Spherifications of various kinds – bursting, popping, deflating, always
ill-advised – turn up on many dishes. It’s their trick, their shtick,
their big idea. It’s all they have. Another canapé, tuile enclosing
scallop mush, introduces us to the kitchen’s love of acidity. Not
bright, light aromatic acidity of the sort provided by, say, yuzu. This
is blunt acidity of the sort that polishes up dulled brass coins.
We hit it again in an amuse-bouche which doesn’t: a halved and
refilled passionfruit, the vicious passionfruit supplemented by a
watercress purée that tastes only of the plant’s most bitter tones. My
lips purse, like a cat’s arse that’s brushed against nettles.
The cheapest of the starters is gratinated onions “in the Parisian
style”. We’re told it has the flavour of French onion soup. It makes us
yearn for a bowl of French onion soup. It is mostly black, like
nightmares, and sticky, like the floor at a teenager’s party. There are
textures of onions, but what sticks out are burnt tones, and spherified
balls of onion purée that burst jarringly against the roof of the mouth.
A dish of raw marinated scallops with sea urchin ice cream is a whack
of iodine. It is the most innovative dish of the meal, though hardly
revolutionary. Sea urchin ice cream turned up on Iron Chef America back in the 90s.

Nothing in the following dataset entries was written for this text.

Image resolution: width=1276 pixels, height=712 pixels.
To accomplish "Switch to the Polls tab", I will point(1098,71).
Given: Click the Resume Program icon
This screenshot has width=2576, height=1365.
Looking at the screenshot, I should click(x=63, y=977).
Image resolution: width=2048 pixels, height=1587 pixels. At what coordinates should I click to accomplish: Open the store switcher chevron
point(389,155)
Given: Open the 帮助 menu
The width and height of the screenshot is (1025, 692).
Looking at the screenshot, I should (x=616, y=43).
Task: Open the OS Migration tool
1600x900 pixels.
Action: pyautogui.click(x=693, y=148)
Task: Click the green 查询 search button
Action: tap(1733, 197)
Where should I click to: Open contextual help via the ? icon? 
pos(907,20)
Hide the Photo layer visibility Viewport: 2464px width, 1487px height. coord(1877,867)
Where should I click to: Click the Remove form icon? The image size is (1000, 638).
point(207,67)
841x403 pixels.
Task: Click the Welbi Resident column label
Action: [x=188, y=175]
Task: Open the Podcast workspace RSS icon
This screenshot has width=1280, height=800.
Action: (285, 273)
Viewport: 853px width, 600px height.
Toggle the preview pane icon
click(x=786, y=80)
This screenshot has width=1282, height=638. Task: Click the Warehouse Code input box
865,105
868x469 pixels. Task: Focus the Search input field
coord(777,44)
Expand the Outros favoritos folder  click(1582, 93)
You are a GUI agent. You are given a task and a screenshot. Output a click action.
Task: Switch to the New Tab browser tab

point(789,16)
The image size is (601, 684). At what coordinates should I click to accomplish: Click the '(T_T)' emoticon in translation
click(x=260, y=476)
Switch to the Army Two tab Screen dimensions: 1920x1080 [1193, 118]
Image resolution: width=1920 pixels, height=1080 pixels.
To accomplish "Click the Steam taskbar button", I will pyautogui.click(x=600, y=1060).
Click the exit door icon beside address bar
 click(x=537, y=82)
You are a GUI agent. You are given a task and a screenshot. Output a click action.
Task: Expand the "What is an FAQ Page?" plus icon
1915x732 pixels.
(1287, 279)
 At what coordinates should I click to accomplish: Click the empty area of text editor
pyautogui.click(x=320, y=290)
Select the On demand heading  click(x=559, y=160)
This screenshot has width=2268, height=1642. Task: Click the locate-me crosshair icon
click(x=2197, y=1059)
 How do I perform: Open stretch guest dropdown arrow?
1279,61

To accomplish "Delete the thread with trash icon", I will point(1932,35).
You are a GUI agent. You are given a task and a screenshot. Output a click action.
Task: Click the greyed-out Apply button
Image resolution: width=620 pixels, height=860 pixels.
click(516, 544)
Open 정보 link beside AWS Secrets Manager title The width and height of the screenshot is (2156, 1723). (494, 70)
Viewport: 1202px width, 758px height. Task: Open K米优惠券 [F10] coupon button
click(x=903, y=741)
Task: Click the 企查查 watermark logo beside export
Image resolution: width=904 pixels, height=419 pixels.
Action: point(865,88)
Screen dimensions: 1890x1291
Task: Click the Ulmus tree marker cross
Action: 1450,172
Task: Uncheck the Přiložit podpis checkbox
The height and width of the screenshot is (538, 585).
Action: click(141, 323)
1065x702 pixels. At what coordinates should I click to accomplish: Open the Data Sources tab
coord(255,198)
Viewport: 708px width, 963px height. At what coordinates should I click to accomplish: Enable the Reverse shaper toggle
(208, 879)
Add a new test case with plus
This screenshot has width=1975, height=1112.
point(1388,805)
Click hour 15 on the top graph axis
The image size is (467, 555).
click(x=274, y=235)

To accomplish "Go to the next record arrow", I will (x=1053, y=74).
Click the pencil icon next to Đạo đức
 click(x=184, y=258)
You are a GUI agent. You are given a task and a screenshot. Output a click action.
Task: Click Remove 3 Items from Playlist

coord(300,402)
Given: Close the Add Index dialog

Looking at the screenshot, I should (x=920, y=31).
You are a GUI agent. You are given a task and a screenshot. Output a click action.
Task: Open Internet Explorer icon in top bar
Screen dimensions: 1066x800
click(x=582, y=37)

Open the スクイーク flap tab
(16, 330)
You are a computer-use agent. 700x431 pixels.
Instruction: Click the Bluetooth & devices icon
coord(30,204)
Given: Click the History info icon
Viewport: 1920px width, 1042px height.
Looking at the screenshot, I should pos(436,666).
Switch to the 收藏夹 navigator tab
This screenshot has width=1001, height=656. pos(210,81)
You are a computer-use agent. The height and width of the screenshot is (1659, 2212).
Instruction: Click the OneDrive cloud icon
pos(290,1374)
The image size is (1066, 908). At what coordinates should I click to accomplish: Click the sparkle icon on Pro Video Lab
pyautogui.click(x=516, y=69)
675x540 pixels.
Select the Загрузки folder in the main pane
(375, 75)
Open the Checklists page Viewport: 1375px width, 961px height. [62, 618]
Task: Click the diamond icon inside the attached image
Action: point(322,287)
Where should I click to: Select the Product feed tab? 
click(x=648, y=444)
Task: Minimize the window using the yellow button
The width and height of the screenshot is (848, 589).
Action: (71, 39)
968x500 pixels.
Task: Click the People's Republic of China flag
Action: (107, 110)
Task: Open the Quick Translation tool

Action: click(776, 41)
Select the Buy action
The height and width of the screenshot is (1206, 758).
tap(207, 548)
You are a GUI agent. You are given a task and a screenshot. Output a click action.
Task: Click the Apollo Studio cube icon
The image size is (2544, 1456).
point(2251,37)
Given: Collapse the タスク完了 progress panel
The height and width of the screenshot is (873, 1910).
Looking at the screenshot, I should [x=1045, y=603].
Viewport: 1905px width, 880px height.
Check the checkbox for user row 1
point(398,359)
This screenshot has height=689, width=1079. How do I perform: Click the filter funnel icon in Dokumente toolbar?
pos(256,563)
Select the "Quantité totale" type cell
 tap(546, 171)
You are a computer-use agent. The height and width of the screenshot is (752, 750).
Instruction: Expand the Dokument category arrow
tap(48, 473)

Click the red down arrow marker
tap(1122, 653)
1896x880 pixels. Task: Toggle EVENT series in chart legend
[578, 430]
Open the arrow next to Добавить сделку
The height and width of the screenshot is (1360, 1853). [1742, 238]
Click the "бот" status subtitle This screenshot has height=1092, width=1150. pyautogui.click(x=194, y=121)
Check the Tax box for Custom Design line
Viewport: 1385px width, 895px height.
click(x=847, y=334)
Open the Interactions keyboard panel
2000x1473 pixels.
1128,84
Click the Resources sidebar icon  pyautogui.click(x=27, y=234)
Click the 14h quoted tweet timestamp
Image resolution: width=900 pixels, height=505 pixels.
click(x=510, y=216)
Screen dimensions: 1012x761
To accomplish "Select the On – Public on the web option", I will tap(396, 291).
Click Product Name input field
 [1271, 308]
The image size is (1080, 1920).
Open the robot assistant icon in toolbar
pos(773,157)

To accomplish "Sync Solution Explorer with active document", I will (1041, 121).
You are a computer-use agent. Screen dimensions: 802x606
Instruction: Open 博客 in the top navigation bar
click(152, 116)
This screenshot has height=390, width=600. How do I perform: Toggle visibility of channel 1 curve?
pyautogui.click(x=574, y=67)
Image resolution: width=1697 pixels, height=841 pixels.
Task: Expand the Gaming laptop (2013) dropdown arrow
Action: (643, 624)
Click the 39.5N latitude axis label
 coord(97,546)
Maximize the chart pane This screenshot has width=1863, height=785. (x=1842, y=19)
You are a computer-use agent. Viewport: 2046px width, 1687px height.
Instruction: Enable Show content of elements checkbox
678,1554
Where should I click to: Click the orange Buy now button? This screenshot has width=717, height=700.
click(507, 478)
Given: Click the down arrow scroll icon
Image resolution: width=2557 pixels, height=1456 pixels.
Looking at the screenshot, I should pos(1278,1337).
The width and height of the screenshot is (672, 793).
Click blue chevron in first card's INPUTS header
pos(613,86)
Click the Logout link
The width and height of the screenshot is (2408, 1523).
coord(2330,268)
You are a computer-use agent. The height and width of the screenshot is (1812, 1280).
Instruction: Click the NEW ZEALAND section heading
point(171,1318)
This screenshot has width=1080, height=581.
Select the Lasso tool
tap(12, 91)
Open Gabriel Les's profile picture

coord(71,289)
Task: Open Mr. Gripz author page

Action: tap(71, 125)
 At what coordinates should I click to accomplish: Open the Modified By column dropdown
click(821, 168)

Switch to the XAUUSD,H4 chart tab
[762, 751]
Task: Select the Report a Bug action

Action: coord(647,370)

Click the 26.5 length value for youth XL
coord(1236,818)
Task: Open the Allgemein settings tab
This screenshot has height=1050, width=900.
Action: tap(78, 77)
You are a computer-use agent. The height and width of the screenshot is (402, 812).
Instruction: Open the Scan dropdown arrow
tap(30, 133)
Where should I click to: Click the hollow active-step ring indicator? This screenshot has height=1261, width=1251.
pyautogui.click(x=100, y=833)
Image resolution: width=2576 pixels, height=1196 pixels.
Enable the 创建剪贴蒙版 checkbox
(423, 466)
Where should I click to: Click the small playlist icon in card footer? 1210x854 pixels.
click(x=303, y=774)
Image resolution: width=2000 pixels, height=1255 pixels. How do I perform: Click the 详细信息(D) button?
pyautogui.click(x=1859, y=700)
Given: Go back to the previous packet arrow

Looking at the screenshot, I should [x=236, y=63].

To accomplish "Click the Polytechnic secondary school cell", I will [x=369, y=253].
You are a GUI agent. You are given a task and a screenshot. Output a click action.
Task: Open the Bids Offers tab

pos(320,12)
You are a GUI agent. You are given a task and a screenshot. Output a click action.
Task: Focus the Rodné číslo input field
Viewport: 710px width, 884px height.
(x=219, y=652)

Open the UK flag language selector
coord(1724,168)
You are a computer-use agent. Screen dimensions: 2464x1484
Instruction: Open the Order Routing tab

A main of pigeon is requested medium, but served so pink it just
might fly again given a few volts. It comes with brutally acidic
Japanese pear and more of that flavourless watercress purée. A heap of
couscous is mined with a tiny portion of lamb for €95. Like the
watercress purée, it tastes of little. It comes with gummy purées,
unpleasant spherifications of lamb stock and mushy, one-note “merguez” sausages which are nothing of the sort. A sad, over-reduced sauce coagulates on the plate."